Along the Croatian Coast // A visit to Jewish locales on the Adriatic

By Avi Rohn

‘‘It is good your luggage have wheels,” my taxi driver remarked as he loaded my suitcase into the trunk of his cab. “I can only drive to gate. After that you walk.” I understood what he meant. I had just arrived at the newly-built airport in Dubrovnik, Croatia, for the start of a ten-day trip to the region of southern Europe known as the Balkans. Dubrovnik, the first stop on a four-country trek, is a historic walled city accessed only via three impressive gates, and limited to pedestrians only. Cars, taxis and buses can only go as far as those gates to pick up or discharge passengers. After that, as the driver said, “you walk”!

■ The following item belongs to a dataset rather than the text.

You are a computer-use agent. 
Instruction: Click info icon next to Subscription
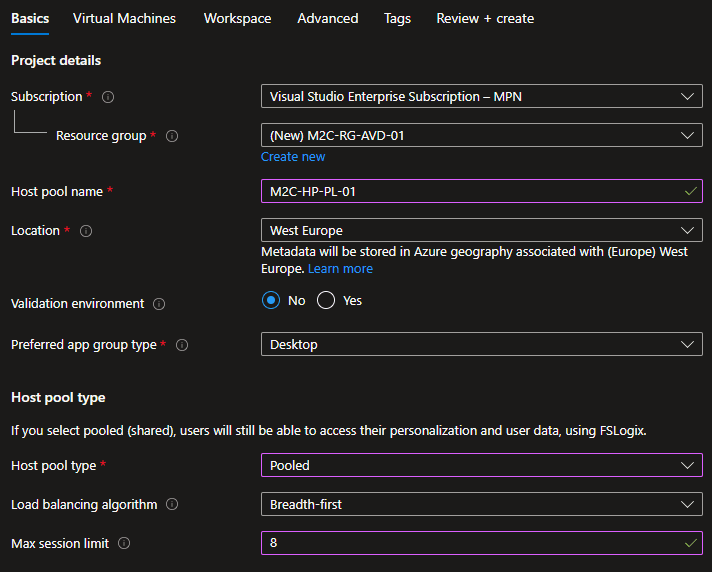pyautogui.click(x=108, y=97)
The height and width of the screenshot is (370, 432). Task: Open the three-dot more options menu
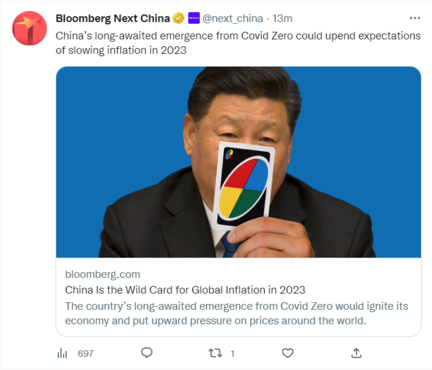point(415,18)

True to his word, I was dropped off at the Ploce Gate, and I wheeled myself across a drawbridge, through a massive fortress, finally entering the city itself. I was not alone; I was surrounded by visitors from all over the world snapping selfies—and wheeling suitcases. Not that wheels are a panacea. The streets are unevenly paved with stones of various sizes. There are stairs—lots of stairs—to deal with. And there are those swarms of fellow travelers to negotiate. Using a map the owner had emailed me, I found the old stone house (up two staircases and through an arched tunnel) that I had reserved for the next five days. I unpacked, took a power nap, and set out to explore the “Pearl of the Adriatic.”

* * *
For much of the 20th century, there was a large country in southern Europe called Yugoslavia. It was an amalgam cobbled together from former republics and provinces of the Austro-Hungarian Empire that were combined, first as a result of World War I, and then reconfigured with additional territories and adjustments after World War II. Serbia was the largest and strongest constituent member. The Yugoslav capital was Belgrade.

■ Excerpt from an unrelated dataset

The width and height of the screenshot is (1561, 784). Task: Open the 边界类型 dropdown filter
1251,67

Josip Broz Tito, who led the Yugoslav partisans against the Nazis during WWII, controlled the new socialist country after the war until his death in 1980. He succeeded in keeping the array of ethnic, religious and national groups at peace. But after his death, the artificial unity of Yugoslavia began to unravel, and one country after another declared independence, starting with Slovenia. That actually went well and there was no violence. But once Croatia (1991) and then Bosnia (1992) started to show signs of breaking away…that did not go over well with Serbia. Numerous wars broke out among and between the former republics and between ethnic and religious groups within them. These wars were brutal and deadly. Towns were emptied through ethnic cleansing, populations were relocated, and for the first time since the 1940s, concentration camps were built on European soil, where people were starved and killed as the world watched in horror. After peace was finally brokered in 1995, the former Yugoslavia devolved into what would become seven independent countries.